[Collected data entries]

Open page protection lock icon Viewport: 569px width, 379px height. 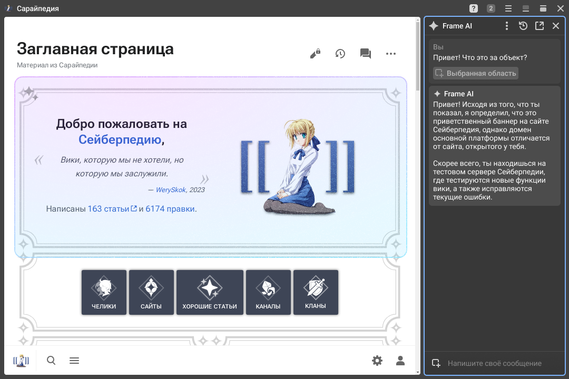tap(315, 54)
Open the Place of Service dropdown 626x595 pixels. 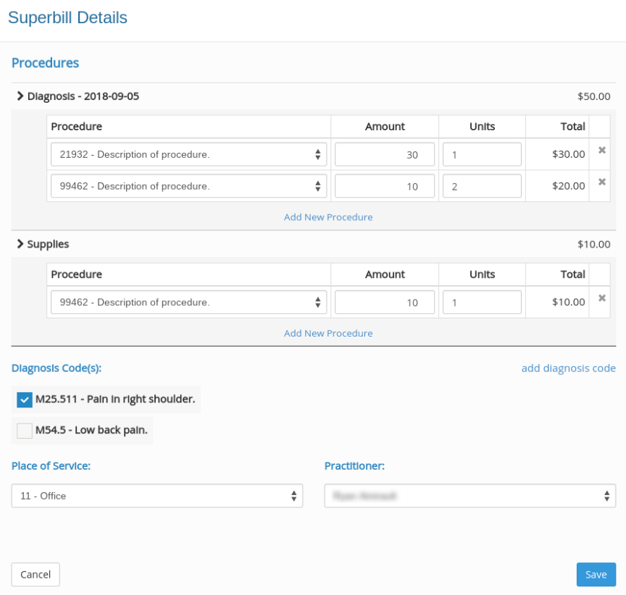[x=157, y=496]
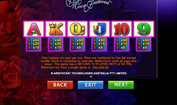Viewport: 177px width, 105px height.
Task: Click the Ace payout table box
Action: pos(34,44)
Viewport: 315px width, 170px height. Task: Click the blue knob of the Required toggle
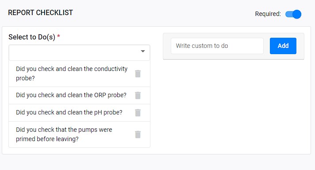(297, 14)
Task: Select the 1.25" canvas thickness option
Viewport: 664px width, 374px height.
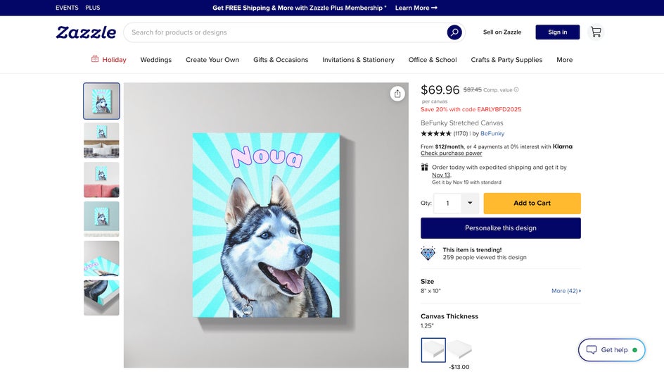Action: (x=433, y=350)
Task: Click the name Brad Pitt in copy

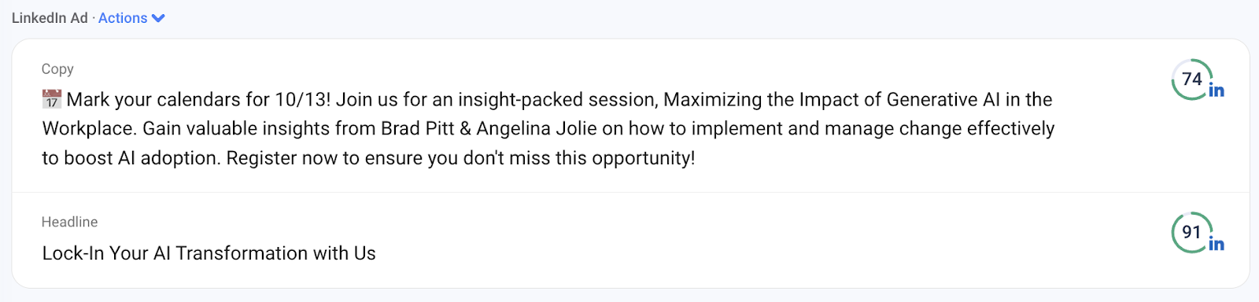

__WORK INSTRUCTIONS__.
Copy nothing outside the span: please output the lines from the one with "Task: Select the" through the end of the entries above, and skip the pictures.

__THE ANSWER__.
Task: Select the 1.25" canvas thickness option
Viewport: 664px width, 374px height.
Action: (x=433, y=350)
Task: Click the name Brad Pitt in copy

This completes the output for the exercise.